Why insulate your roof?

Insulation and condensation control are very important factors within a flat roof. We find that the insulation standard in the average domestic flat roof is generally very poor.  It is the most easily neglected  and under-rated aspect of a flat roof.  Part L of the current Building Regulations state a minimum insulation value for a roof, whether it’s new or a replacement.  Up to 80% of the your homes' heat loss occurs through the roof,  and with heating fuel costs going up at an unprecedented rate, making sure your flat roof insulation is up to standard has never been more important. 

As our homes become more 'airtight' with less natural ventilation, condensation control is more important than ever.  Interstitial condensation occurs when warm, moist air from the room below rises to a cold roof deck. Kitchens, bathrooms and bedrooms are the highest risk rooms for interstitial condensation to occur in the roof void.  Commercial kitchens and swimming pools require special considerations.


What Insulation options are available?

There are two ways to insulate your flat roof: the 'WARM ROOF' method or the 'COLD ROOF' method.

The warm roof method has the main advantage of having the insulation installed ABOVE the roof deck but below the waterproofing. This method ensures that the roof deck is insulated from the cold outside elements and thus prevents interstitial condensation from occurring on the underside if the roof deck as it is kept at the same temperature as its surrounding building materials. This also means that there is no need to ventilate the ceiling void.

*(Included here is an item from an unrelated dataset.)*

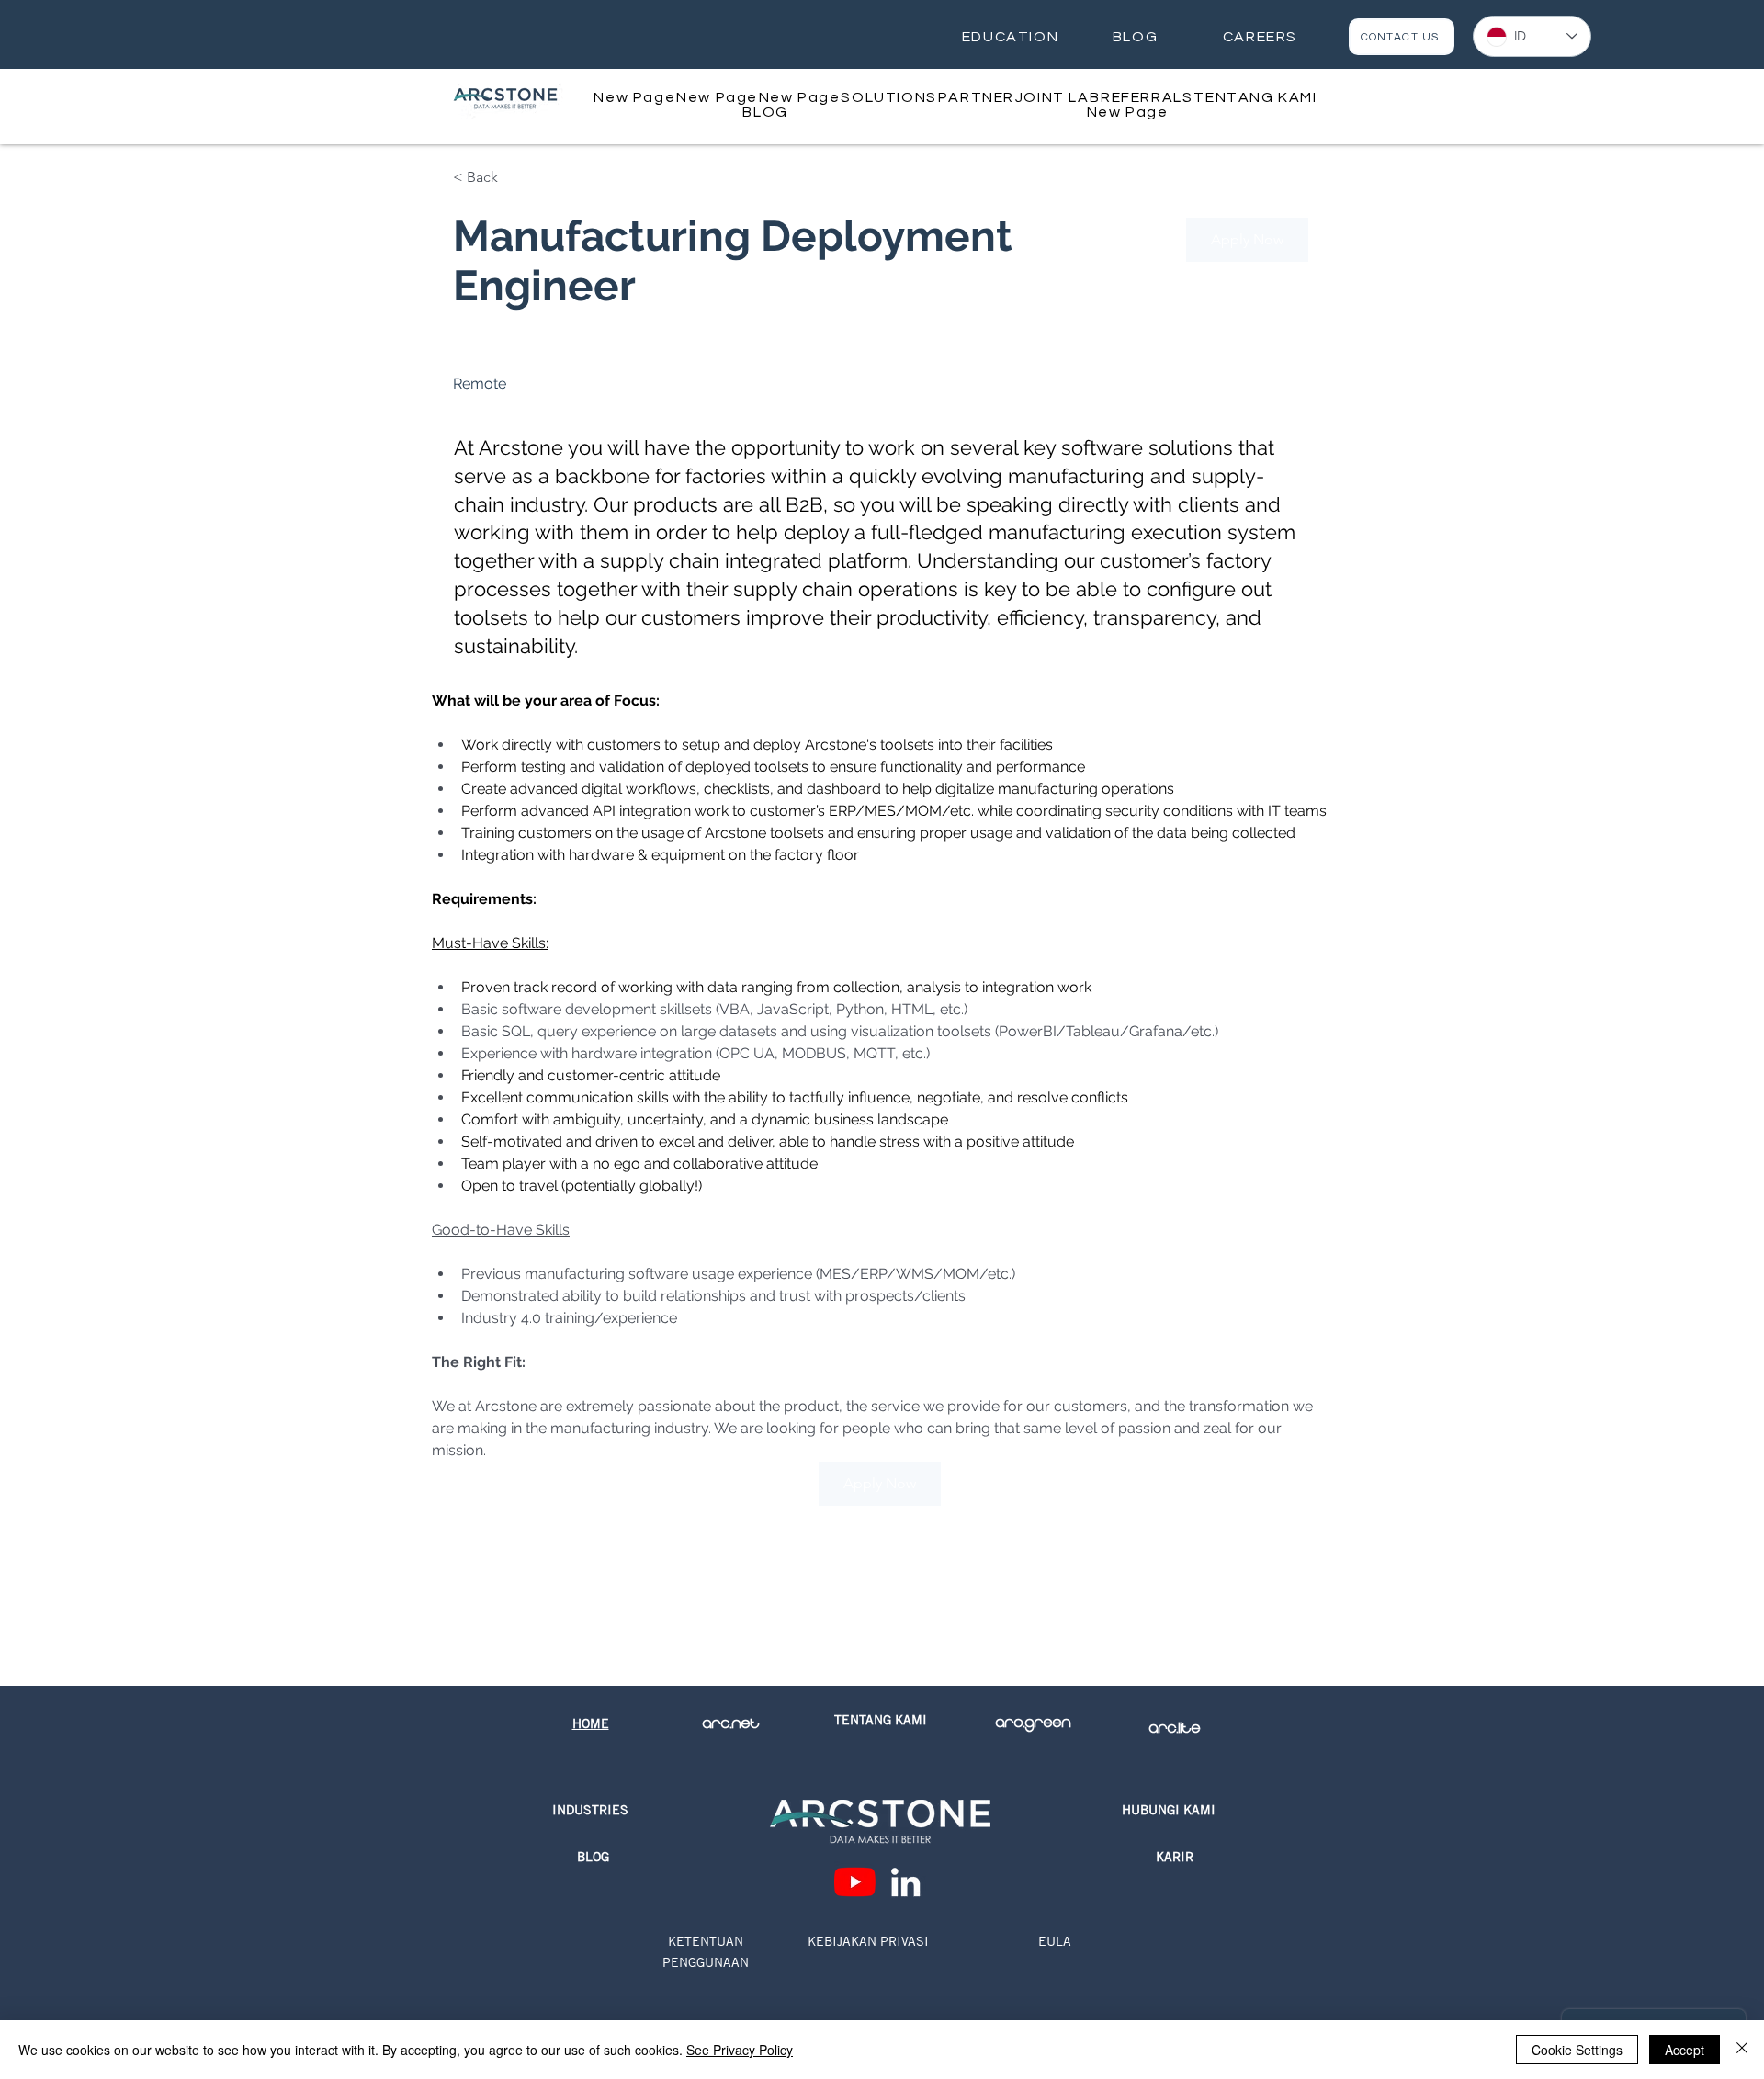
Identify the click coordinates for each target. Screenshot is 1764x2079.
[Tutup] (1742, 2049)
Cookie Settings (1577, 2049)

The use of polyurethane insulation boards of a suitable thickness allows us to ensure that the required thermal insulation value required by Part L of current Building Regulations is met.

There are some situations where a 'warm roof' simply cannot be installed for various reasons and this is when we would consider using the 'cold roof' method.

The cold roof method places the insulation within the ceiling void, usually between the supporting timber beams. Condensation must be ‘vented out’ by leaving a gap between the top of the insulation and the underside of the roof deck together with strategically placed vents to allow a free flow of air which will pick up and carry out the condensed water.